| Action item |
Copy the records below exactly, from the line containing "This screenshot has width=450, height=643." through the last line, and leave out every picture.

| Available data |

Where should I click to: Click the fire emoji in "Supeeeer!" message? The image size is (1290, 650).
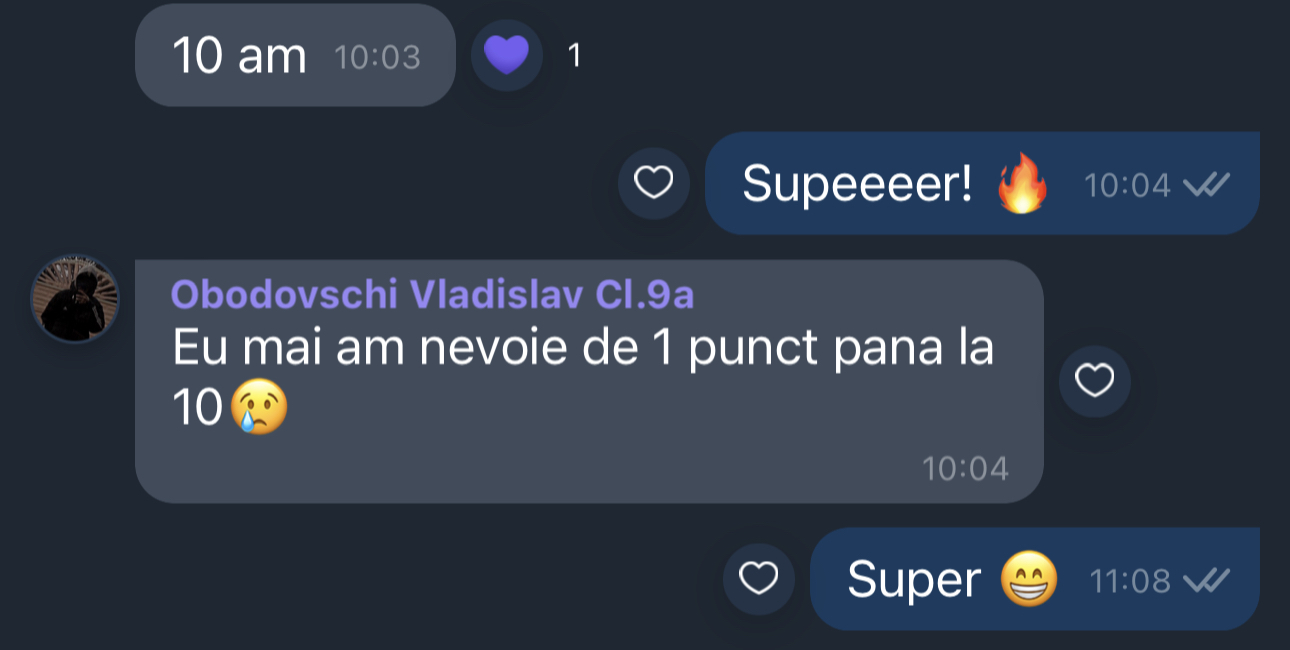pyautogui.click(x=1022, y=185)
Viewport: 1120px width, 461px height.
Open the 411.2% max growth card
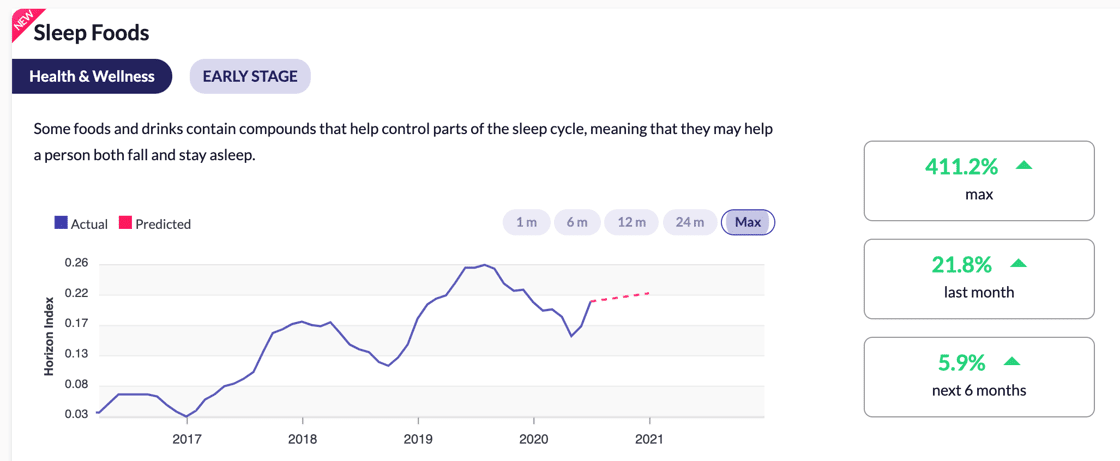coord(978,180)
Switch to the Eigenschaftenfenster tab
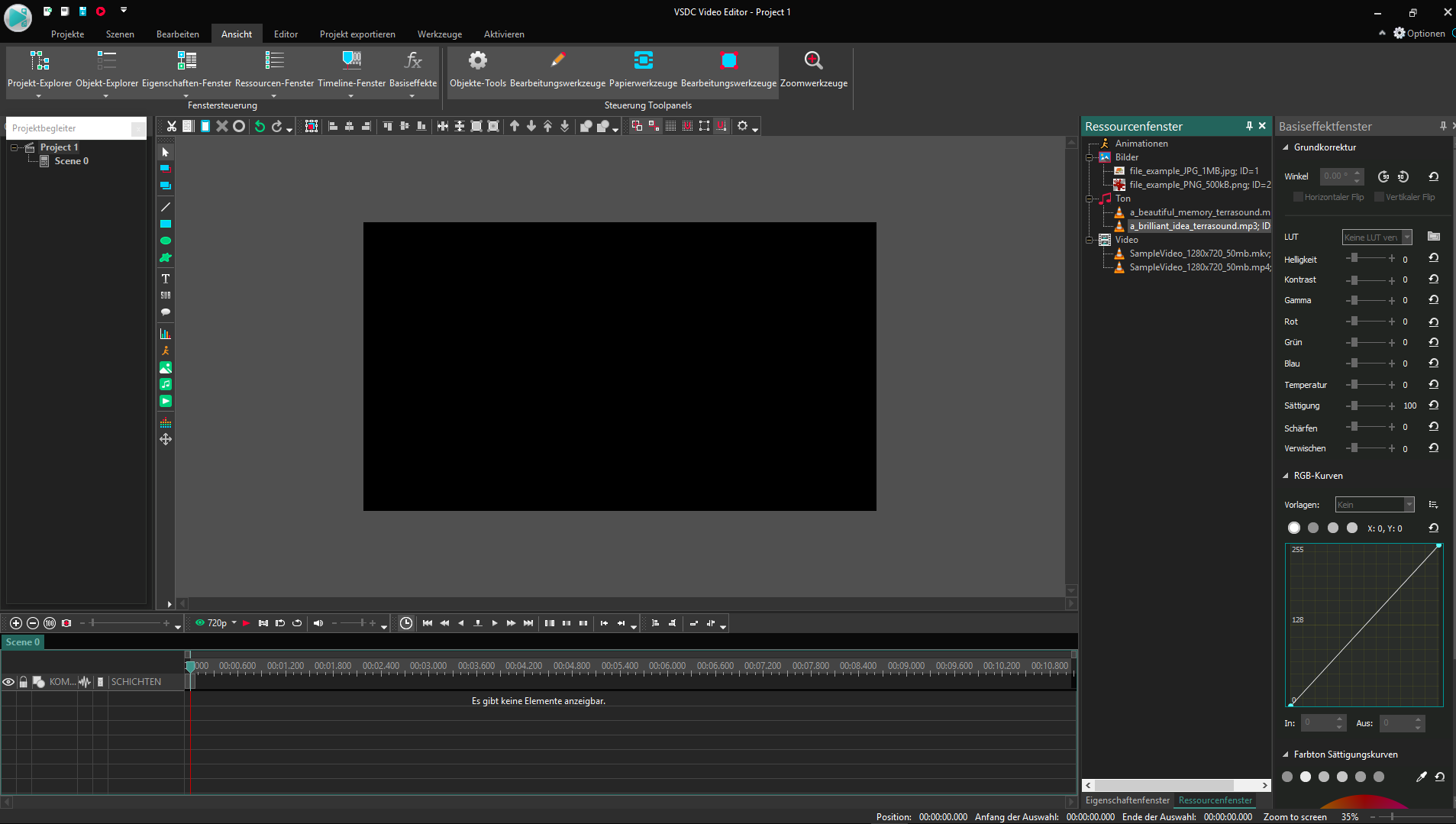This screenshot has width=1456, height=824. point(1127,800)

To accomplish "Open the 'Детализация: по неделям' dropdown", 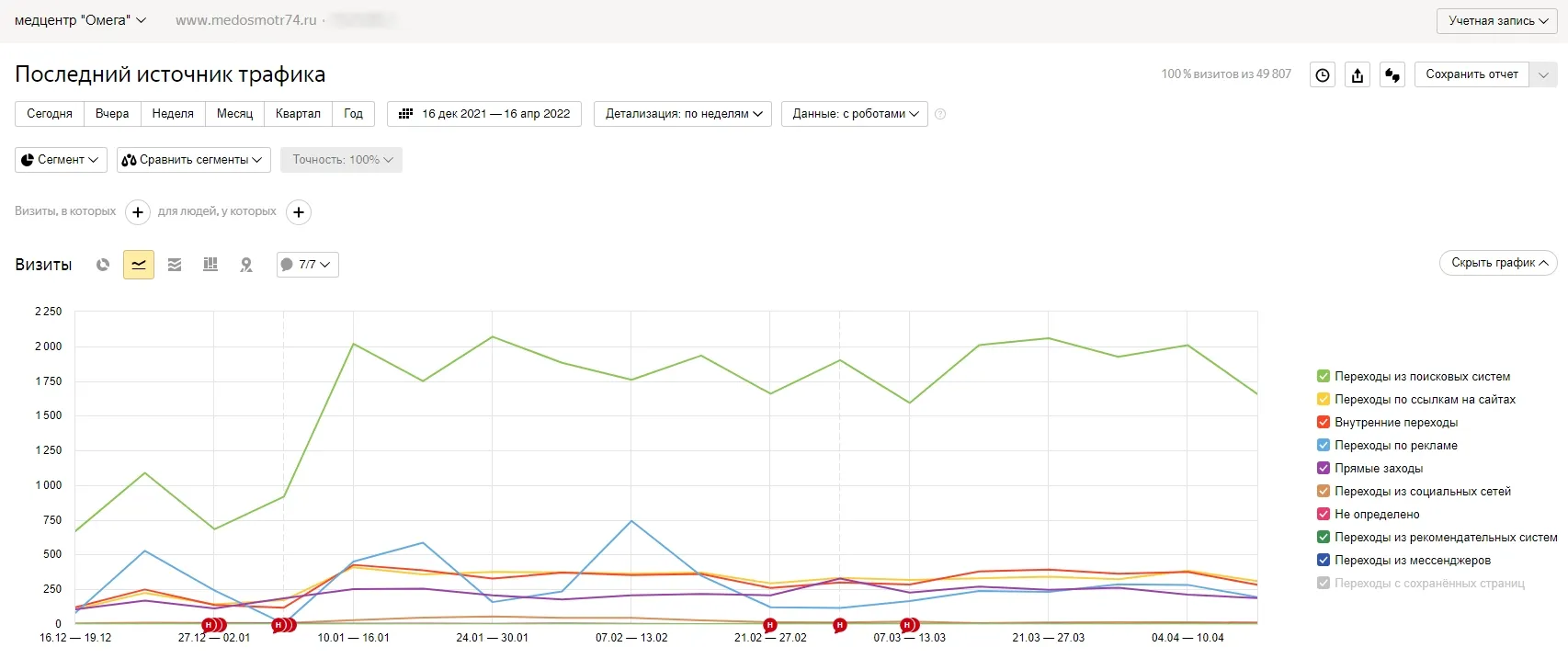I will coord(683,114).
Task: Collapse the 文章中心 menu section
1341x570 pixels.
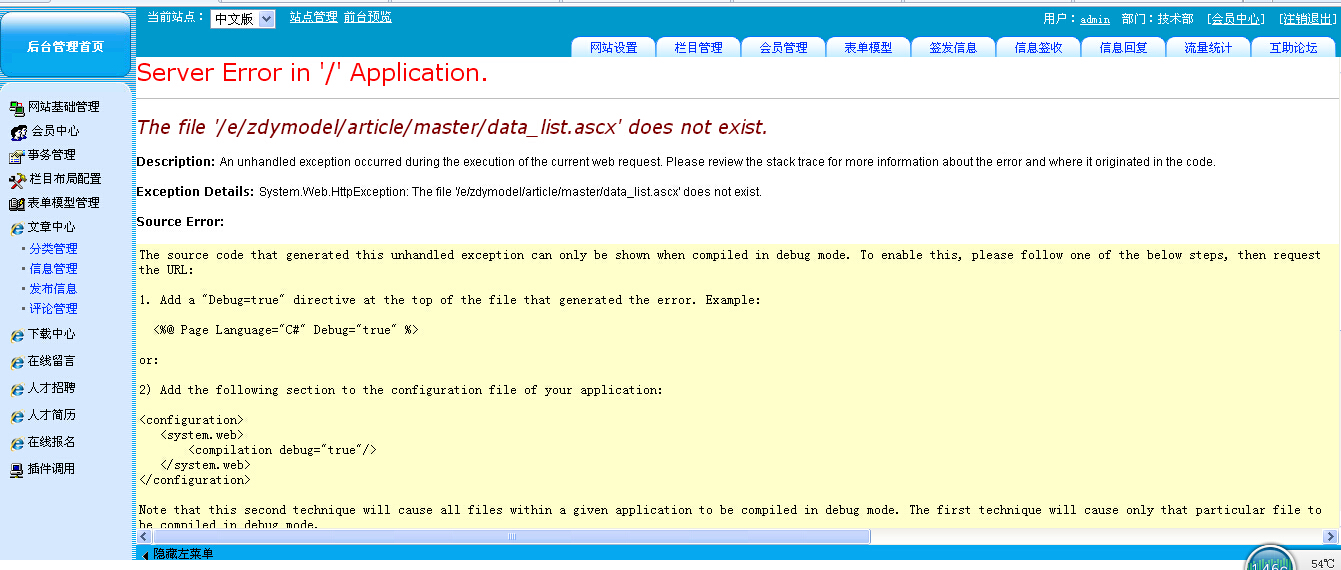Action: [x=51, y=227]
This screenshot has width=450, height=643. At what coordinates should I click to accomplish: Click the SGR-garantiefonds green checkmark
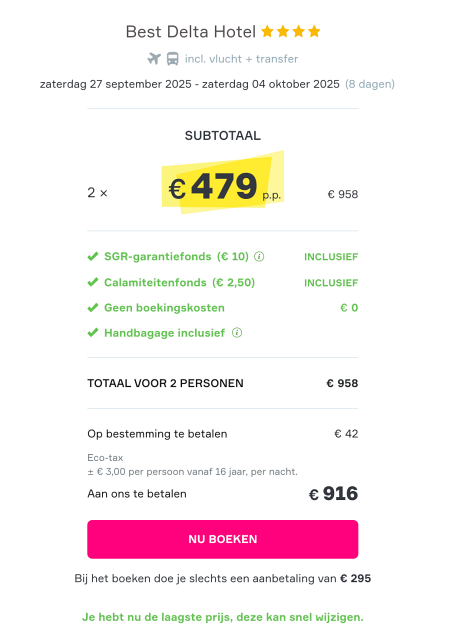click(x=93, y=256)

| Reply to the task |
This screenshot has width=450, height=643. At what coordinates should I click to accomplish: Click the SGR-garantiefonds green checkmark
click(x=93, y=256)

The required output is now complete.